- _Task instructions_
Every entry must appear in the answer exactly as it does here.

- _Data in this exercise_
'''

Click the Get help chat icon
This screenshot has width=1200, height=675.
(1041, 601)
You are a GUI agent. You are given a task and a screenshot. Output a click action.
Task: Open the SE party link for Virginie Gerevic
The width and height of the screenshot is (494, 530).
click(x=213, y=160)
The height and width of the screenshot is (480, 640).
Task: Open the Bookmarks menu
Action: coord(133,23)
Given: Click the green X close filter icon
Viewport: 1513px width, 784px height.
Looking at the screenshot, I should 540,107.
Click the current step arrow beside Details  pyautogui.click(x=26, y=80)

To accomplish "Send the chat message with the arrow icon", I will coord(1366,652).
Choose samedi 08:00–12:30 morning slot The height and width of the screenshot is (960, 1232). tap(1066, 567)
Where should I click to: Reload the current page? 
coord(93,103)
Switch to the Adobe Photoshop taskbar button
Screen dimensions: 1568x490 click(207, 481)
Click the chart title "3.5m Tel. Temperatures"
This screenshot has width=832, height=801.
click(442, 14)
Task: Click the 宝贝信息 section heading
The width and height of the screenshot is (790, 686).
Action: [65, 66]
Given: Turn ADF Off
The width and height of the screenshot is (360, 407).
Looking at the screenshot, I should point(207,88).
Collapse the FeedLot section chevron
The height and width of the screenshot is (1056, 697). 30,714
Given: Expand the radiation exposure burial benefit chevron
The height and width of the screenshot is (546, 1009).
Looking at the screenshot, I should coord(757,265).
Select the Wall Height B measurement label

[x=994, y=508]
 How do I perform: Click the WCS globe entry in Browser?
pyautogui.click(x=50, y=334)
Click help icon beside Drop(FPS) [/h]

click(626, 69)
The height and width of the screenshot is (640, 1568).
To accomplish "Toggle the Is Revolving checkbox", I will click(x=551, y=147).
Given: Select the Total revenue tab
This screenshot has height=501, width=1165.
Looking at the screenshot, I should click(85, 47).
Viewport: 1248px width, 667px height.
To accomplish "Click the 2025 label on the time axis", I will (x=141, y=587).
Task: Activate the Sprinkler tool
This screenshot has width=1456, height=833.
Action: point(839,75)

'''

- _Your solution_
Click the Get help chat icon
This screenshot has width=1200, height=675.
(1041, 601)
You are a GUI agent. You are given a task and a screenshot. Output a click action.
Task: Open the SE party link for Virginie Gerevic
The width and height of the screenshot is (494, 530).
click(x=213, y=160)
The height and width of the screenshot is (480, 640).
Task: Open the Bookmarks menu
Action: coord(133,23)
Given: Click the green X close filter icon
Viewport: 1513px width, 784px height.
Looking at the screenshot, I should 540,107.
Click the current step arrow beside Details  pyautogui.click(x=26, y=80)

To accomplish "Send the chat message with the arrow icon", I will coord(1366,652).
Choose samedi 08:00–12:30 morning slot The height and width of the screenshot is (960, 1232). tap(1066, 567)
Where should I click to: Reload the current page? 
coord(93,103)
Switch to the Adobe Photoshop taskbar button
Screen dimensions: 1568x490 click(207, 481)
Click the chart title "3.5m Tel. Temperatures"
This screenshot has width=832, height=801.
click(442, 14)
Task: Click the 宝贝信息 section heading
The width and height of the screenshot is (790, 686).
Action: [65, 66]
Given: Turn ADF Off
The width and height of the screenshot is (360, 407).
Looking at the screenshot, I should point(207,88).
Collapse the FeedLot section chevron
The height and width of the screenshot is (1056, 697). 30,714
Given: Expand the radiation exposure burial benefit chevron
The height and width of the screenshot is (546, 1009).
Looking at the screenshot, I should coord(757,265).
Select the Wall Height B measurement label

[x=994, y=508]
 How do I perform: Click the WCS globe entry in Browser?
pyautogui.click(x=50, y=334)
Click help icon beside Drop(FPS) [/h]

click(626, 69)
The height and width of the screenshot is (640, 1568).
To accomplish "Toggle the Is Revolving checkbox", I will click(x=551, y=147).
Given: Select the Total revenue tab
This screenshot has height=501, width=1165.
Looking at the screenshot, I should click(85, 47).
Viewport: 1248px width, 667px height.
To accomplish "Click the 2025 label on the time axis", I will (x=141, y=587).
Task: Activate the Sprinkler tool
This screenshot has width=1456, height=833.
Action: point(839,75)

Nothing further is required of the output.